A structured set of objections, weighed in public.

Desk editor's note, referee report, simulated authors' rebuttal, and a circularity audit. Tearing a paper down is the easy half of reading it; the pith above is the substance, this is the friction.

Referee Report

2 major / 1 minor

Summary. The paper proposes a four-stage post-training framework for video diffusion models to address prompt sensitivity, temporal inconsistency, and high inference costs. The stages are: (1) Supervised Fine-Tuning (SFT) to create a stable instruction-following policy, (2) RLHF using a novel Group Relative Policy Optimization (GRPO) method to improve perceptual quality and temporal coherence, (3) Prompt Enhancement via a specialized language model, and (4) Inference Optimization for efficiency. The central claim is that this synergistic pipeline mitigates artifacts, improves controllability and visual aesthetics, and preserves pretraining benefits while respecting sampling cost constraints, as demonstrated by extensive experiments.

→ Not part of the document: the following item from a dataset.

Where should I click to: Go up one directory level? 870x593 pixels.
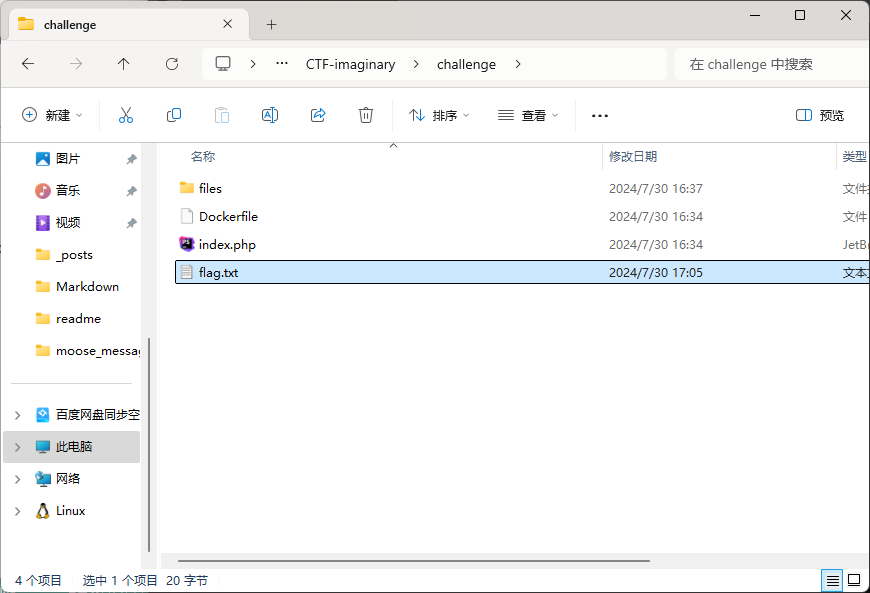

Significance. If the empirical claims hold, the work could provide a practical, modular blueprint for post-training large video generation models, helping close the gap between pretraining capabilities and real-world deployment requirements in the video diffusion field.

major comments (2)
  1. [Abstract] Abstract: the assertion that 'extensive experiments demonstrate that this unified pipeline effectively mitigates common artifacts and significantly improves controllability and visual aesthetics' is unsupported by any quantitative results, baselines, ablation studies, metrics, or error analysis. This is load-bearing for the central claim of synergistic improvement under fixed sampling cost.
  2. [§3 (Framework)] The description of GRPO (Group Relative Policy Optimization) and its integration after SFT lacks any derivation, loss formulation, or pseudocode; without these, it is impossible to evaluate whether the method preserves controllability from pretraining or introduces instabilities as assumed in the weakest premise.
minor comments (1)
  1. Ensure all acronyms (SFT, RLHF, GRPO) are expanded on first use in the main text and that the four stages are clearly numbered and cross-referenced in the experiments section.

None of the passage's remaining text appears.